Excluding ADC/SBB and the bit-test instructions (BTR/BTS/BTC), the observed latency of all other RMW integer arithmetic/logic instructions is 6cy and not 5cy.

Example (ADD):

addb $0, (%rsp)            # Latency: 6cy
addb $7, (%rsp)            # Latency: 6cy
addb %sil, (%rsp)          # Latency: 6cy

addw $0, (%rsp)            # Latency: 6cy
addw $511, (%rsp)          # Latency: 6cy
addw %si, (%rsp)           # Latency: 6cy

addl $0, (%rsp)            # Latency: 6cy
addl $511, (%rsp)          # Latency: 6cy
addl %esi, (%rsp)          # Latency: 6cy

addq $0, (%rsp)            # Latency: 6cy
addq $511, (%rsp)          # Latency: 6cy
addq %rsi, (%rsp)          # Latency: 6cy

The same latency profile applies to SUB/AND/OR/XOR/INC/DEC.

The observed latency of ADC/SBB is 7-8cy.

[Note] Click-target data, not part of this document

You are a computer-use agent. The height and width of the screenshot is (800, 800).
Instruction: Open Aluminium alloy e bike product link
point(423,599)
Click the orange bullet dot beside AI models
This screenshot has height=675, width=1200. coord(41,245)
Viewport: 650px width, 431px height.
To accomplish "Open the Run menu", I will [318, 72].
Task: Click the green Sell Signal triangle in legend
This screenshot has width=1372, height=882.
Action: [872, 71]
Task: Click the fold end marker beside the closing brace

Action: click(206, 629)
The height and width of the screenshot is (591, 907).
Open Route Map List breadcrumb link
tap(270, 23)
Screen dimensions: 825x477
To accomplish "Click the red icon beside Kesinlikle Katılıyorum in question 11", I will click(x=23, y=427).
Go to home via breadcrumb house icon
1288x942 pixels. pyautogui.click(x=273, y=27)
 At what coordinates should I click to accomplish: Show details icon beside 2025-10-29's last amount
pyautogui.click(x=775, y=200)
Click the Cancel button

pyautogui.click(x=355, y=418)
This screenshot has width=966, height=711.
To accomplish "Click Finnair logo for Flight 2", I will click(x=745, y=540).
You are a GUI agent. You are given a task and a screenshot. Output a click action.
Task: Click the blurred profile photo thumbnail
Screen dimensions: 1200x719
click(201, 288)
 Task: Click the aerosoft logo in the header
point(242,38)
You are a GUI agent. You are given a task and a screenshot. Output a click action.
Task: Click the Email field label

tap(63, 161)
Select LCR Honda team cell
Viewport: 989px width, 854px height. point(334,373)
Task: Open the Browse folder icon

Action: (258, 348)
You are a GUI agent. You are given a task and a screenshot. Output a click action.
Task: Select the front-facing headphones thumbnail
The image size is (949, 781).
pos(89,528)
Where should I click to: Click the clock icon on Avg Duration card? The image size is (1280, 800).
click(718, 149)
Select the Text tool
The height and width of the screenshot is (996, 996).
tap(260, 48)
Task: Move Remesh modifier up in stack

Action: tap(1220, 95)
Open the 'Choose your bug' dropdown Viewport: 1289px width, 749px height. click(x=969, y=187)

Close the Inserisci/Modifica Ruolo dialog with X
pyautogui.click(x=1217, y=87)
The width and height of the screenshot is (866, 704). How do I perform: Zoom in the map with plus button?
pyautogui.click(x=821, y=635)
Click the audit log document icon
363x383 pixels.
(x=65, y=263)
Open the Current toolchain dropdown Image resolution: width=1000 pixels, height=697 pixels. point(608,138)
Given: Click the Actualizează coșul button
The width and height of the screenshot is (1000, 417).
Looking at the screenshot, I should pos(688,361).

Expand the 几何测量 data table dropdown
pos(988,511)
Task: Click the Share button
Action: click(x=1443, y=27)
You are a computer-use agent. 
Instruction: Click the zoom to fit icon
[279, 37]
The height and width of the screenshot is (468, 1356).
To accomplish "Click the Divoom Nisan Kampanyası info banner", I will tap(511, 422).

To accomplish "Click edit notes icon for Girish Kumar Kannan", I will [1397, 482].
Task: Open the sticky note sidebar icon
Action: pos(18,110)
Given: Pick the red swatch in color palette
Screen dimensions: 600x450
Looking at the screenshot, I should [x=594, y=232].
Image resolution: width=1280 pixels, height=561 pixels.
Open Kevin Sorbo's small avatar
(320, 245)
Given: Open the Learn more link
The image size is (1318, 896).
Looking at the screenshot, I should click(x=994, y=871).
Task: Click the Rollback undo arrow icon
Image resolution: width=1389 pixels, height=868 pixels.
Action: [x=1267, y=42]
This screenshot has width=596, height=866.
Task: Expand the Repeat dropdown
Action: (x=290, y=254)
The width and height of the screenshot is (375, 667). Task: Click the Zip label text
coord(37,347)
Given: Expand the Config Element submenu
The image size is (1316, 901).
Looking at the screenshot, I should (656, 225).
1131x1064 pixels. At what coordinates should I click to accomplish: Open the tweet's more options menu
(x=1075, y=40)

So we need a different write to model those.
Latency of BTS/BTR/BTC is not fixed by this patch (they are much slower than what the model for btver2 currently reports).

Diff Detail

Event Timeline

andreadb created this revision.Aug 23 2019, 3:21 AM
RKSimon accepted this revision.Aug 23 2019, 4:10 AM

LGTM - for the ADC/SBB fix I'd recommend adding a WriteADCRMW class instead of adding yet more overrides.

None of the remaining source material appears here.